Supplied text:
Phoenix Academy's Fernanda Lopez, Erin McNiff and Jake Cavanaugh pose with a mural created by students in memory of one of their peers, Leonel Rondon, 18, who died during the Lawrence gas explosions. 

LAWRENCE — More than 6 feet tall, lanky with a crop of thick hair, Leonel Rondon initially gave off a serious vibe to those who didn’t know him.

But when you cracked open that hard shell, he was warm and caring, known for his “big Teddy bear hugs,” his adoration of babies and toddlers and an entrepreneurial spirit.

“There are really no better hugs than his. And that’s one of the things we miss the most,” said Erin McNiff, a social worker at the Phoenix Academy charter school in Lawrence, which Rondon attended. 

On Thursday, Sept. 13, Rondon planned to take the day out of school because he was going for his driver’s test. Just four hours before he died, the 18-year-old stopped by the school, located in the Everett Mills, to show his classmates and teachers his newly minted license.

Saved data entries:
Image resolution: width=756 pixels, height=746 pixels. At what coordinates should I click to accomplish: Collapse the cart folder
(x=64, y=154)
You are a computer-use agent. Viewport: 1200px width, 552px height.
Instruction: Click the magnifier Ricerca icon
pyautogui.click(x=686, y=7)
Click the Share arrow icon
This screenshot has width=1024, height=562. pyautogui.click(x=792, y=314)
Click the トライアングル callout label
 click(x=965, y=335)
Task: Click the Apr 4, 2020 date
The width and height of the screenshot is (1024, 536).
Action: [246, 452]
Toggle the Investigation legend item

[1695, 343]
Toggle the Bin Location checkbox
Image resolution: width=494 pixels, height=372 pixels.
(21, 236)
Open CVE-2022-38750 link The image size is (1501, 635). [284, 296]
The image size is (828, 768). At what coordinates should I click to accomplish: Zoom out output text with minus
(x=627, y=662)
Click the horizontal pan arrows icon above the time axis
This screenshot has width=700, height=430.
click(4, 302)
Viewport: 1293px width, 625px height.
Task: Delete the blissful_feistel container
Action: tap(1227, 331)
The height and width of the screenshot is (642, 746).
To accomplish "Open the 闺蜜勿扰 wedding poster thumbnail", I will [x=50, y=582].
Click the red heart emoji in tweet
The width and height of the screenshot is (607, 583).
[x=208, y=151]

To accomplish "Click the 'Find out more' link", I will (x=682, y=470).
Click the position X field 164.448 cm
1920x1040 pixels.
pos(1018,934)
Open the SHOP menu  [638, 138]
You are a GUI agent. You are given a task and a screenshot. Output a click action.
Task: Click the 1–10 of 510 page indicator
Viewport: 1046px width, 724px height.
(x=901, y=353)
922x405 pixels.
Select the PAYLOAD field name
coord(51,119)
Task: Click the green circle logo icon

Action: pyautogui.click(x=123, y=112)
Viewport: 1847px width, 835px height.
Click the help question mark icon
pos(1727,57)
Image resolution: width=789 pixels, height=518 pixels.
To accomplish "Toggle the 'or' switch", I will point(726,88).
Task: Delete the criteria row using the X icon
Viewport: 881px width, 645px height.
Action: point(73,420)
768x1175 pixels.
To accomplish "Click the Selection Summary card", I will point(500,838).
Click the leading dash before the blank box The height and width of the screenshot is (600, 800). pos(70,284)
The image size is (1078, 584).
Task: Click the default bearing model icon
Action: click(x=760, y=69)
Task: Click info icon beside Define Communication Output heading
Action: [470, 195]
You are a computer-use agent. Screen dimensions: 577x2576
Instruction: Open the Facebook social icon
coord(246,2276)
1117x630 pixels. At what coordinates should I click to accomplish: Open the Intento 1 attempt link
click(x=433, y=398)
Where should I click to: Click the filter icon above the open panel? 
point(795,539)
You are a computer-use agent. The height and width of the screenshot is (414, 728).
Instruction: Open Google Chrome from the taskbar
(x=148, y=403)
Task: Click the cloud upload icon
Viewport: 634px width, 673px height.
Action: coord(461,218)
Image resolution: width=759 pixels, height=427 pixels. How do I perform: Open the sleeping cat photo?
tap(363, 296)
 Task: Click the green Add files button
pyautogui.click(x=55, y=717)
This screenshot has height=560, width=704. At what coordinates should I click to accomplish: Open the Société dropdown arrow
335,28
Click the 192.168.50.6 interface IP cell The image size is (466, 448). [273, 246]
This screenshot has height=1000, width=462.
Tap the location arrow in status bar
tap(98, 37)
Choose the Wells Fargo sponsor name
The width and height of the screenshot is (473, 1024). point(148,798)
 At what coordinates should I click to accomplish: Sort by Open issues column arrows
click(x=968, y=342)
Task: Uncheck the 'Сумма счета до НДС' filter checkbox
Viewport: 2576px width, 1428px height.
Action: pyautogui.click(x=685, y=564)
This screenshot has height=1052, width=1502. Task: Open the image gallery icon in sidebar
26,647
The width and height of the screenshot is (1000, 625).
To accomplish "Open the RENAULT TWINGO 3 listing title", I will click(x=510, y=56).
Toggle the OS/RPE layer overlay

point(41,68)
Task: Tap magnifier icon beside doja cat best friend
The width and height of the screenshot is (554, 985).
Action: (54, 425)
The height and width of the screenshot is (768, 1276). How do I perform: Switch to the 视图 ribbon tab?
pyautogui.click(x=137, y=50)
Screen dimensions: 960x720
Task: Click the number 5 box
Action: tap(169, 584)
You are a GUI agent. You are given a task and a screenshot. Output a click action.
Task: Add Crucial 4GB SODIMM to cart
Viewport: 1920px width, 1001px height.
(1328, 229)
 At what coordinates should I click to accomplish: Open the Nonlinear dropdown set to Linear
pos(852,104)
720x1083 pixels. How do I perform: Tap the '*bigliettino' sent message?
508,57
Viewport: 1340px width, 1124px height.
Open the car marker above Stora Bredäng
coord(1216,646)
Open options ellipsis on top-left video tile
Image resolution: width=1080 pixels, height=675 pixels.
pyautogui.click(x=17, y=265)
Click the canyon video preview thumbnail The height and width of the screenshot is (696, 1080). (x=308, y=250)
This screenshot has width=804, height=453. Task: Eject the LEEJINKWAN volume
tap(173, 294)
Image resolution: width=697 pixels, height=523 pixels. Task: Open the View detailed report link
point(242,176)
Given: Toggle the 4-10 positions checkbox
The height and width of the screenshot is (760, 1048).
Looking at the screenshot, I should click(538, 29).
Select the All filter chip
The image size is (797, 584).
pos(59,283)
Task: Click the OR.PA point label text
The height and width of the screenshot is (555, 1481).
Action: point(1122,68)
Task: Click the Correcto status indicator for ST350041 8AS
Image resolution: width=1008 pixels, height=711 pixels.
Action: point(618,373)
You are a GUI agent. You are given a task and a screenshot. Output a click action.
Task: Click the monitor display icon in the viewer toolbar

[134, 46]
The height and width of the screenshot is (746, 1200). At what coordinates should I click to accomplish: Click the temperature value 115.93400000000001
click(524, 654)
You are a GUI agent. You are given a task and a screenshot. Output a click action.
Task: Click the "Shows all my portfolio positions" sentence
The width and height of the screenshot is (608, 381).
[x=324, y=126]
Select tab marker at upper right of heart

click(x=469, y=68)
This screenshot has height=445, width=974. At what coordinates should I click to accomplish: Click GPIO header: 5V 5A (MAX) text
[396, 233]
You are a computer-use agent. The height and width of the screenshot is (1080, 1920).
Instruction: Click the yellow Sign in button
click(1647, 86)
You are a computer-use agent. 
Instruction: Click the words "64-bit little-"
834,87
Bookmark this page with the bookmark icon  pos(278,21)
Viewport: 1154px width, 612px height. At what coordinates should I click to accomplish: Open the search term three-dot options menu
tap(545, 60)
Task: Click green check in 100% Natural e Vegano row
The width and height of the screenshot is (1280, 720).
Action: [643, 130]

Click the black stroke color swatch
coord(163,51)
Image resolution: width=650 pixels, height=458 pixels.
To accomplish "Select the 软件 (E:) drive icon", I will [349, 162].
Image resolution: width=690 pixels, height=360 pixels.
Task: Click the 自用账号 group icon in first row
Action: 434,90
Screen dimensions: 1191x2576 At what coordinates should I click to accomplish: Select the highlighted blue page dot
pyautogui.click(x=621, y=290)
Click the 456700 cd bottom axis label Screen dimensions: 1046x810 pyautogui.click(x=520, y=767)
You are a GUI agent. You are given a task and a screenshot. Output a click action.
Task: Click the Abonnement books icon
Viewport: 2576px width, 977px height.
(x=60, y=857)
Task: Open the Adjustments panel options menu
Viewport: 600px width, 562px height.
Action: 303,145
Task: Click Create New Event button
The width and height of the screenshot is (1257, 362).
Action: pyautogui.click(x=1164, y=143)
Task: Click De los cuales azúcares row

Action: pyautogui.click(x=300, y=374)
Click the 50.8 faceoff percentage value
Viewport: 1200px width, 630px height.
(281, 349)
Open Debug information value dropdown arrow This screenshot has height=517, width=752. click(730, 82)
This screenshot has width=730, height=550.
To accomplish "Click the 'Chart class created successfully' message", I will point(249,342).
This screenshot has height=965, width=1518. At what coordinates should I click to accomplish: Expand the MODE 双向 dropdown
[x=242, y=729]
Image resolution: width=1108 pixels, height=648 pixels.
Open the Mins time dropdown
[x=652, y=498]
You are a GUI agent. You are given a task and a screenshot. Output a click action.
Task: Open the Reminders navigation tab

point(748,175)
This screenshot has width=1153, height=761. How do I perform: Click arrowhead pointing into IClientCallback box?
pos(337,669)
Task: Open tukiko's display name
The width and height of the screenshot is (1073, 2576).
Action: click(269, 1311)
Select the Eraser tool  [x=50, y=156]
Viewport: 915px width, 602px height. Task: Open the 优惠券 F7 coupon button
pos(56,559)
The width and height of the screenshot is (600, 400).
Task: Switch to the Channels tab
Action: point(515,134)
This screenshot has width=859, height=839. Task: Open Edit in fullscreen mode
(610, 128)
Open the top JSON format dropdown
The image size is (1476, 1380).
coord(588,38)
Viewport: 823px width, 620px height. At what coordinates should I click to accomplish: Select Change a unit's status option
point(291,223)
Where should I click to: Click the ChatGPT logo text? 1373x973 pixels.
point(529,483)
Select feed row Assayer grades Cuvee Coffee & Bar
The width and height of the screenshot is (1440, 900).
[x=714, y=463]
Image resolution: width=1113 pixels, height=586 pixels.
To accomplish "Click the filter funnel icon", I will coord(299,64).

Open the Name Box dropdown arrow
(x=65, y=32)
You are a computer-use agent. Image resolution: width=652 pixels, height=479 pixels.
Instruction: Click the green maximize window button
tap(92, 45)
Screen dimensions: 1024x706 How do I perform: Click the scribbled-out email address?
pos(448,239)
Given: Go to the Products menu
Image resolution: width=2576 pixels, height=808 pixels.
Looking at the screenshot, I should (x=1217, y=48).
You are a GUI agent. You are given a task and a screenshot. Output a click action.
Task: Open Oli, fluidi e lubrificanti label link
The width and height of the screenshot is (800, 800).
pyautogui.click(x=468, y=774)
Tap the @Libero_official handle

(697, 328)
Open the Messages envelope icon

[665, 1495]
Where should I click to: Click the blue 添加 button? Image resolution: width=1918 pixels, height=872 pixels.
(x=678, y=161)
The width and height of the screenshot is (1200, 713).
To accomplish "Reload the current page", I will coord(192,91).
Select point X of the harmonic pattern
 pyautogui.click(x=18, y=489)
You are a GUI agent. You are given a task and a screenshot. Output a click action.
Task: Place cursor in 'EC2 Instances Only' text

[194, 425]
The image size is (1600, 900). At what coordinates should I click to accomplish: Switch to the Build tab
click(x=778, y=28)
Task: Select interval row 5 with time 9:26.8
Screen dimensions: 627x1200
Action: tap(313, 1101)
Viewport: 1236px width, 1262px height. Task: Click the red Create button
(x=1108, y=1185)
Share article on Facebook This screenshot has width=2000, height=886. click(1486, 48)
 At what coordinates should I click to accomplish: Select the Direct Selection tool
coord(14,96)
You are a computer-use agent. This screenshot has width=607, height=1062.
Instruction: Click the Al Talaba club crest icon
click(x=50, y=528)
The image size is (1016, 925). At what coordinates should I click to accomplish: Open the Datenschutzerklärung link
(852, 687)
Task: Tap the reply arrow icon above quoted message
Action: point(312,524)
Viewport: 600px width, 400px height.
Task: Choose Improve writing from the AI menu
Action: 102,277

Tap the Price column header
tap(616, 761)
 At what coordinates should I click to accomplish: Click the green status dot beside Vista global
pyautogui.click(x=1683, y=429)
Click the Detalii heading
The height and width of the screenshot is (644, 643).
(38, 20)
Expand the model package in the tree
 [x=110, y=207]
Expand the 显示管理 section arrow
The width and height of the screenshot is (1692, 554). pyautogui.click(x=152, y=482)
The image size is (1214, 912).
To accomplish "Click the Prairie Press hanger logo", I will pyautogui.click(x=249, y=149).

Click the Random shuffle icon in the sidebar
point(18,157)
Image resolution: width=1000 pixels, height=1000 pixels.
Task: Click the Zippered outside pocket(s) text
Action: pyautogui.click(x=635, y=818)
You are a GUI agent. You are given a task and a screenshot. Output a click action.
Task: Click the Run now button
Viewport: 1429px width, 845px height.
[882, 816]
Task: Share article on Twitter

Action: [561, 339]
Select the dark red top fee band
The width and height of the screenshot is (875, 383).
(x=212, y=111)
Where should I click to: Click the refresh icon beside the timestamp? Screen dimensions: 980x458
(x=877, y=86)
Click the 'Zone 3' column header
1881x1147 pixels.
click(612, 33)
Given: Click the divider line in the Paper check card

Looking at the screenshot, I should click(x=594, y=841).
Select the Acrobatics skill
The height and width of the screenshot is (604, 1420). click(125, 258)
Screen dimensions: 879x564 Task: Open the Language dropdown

Exercise A: Name every person mentioned by name in the article about Leonel Rondon.
Exercise B: Rewrite the passage of the article about Leonel Rondon that starts at the words "LAWRENCE — More" and ends after "which Rondon attended.", putting "slender" in place of "lanky".
These items come from a separate source and are unrelated to the article about Leonel Rondon.

Expected output A: Fernanda Lopez, Erin McNiff, Jake Cavanaugh, Leonel Rondon

Expected output B:
LAWRENCE — More than 6 feet tall, slender with a crop of thick hair, Leonel Rondon initially gave off a serious vibe to those who didn’t know him.

But when you cracked open that hard shell, he was warm and caring, known for his “big Teddy bear hugs,” his adoration of babies and toddlers and an entrepreneurial spirit.

“There are really no better hugs than his. And that’s one of the things we miss the most,” said Erin McNiff, a social worker at the Phoenix Academy charter school in Lawrence, which Rondon attended.